Да, правда, с диссидентами при Брежневе обходились нехорошо. Гораздо лучше (и мягче), чем до него, и не в пример лучше, чем после него, но тем не менее. Впрочем, гуманный «философский пароход» курсировал исправно — и задним числом ясно, что подавляющее большинство тогдашних «философов» было не более чем балластом…
А потом Брежнев постарел. И все они вместе с ним. К московской Олимпиаде 1980-го года он превратился в героя бесчисленных анекдотов. Скажем, про «сосиски сраные» (так Брежнев после инсульта выговаривал словосочетание «социалистические страны». Или про «сиськи-масиськи» («систематически»). Или про приветствие олимпийцам, зачитываемое по непременной бумажке: «О… О… О…» — Леонид Ильич, это не «о», это олимпийские кольца.
Брежнев, рассказывают, слезно просился в отставку, но его не отпускали. Во всей своей тогдашней немощи он был, сказали бы сегодня, гарантом. Да, но гарантом чего? Гарантом стабильности, гарантом «коммунизма, которого мы не заметили», с одной стороны. И, увы, гарантом геронтократии, гарантом пожизненного «сидения» власть имущих на своих местах — а то и карьерного роста околокремлевских старцев — с другой. Что в конечном счете и обусловило застой.
В каком возрасте нужно приходить к власти? В любом: хоть в тридцать, хоть в семьдесят. В каком нужно уходить из власти? И тут нет ни малейшей определенности.
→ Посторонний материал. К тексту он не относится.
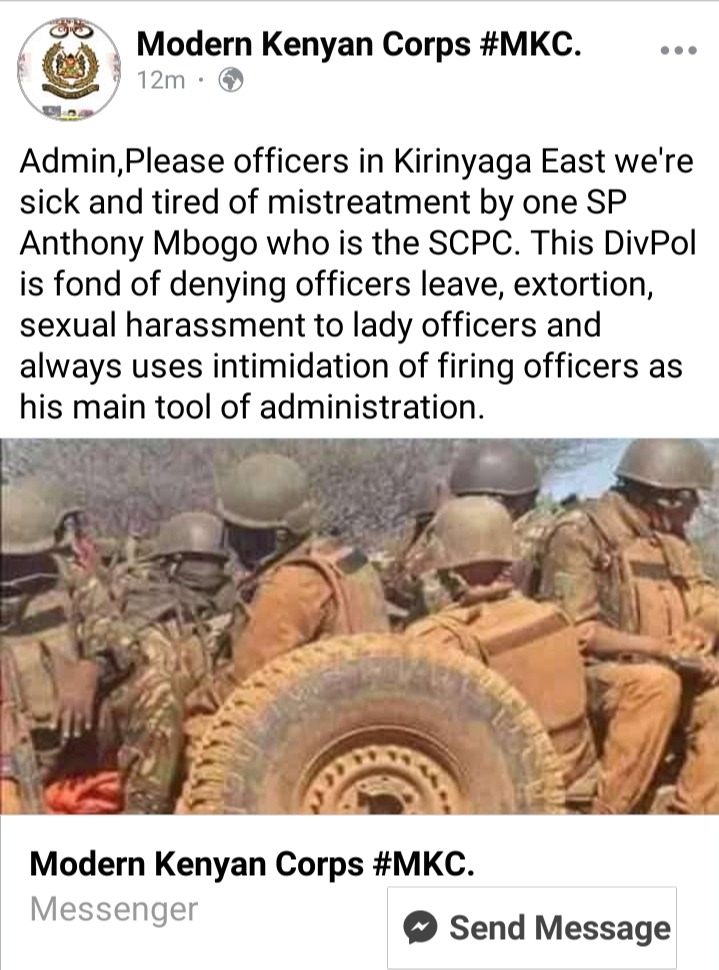Click the #MKC hashtag in bottom card title

424,864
Верховный властитель может быть и стар, — а вот окружение свое он обязан перетряхивать и омолаживать чуть ли не каждые десять лет. Так, кстати, и поступал Сталин — в присущем ему брутальном стиле. Так поступал Мао. Так поступал Иосиф Броз Тито. Так до сих пор поступает Фидель.
А Брежнев одного старика прогнал (за оловянных солдатиков) — а другого, еще более дряхлого, на его место назначил. И сам фактически организовал «пятилетку в три гроба», по результатам которой (и по контрасту) старческое политбюро проголосовало за моложавого пустослова из Ставрополя, — а тот, наломав и сам дров, насмерть рассобачился со свердловским хулиганистым алкашом. И понесло страну по кочкам.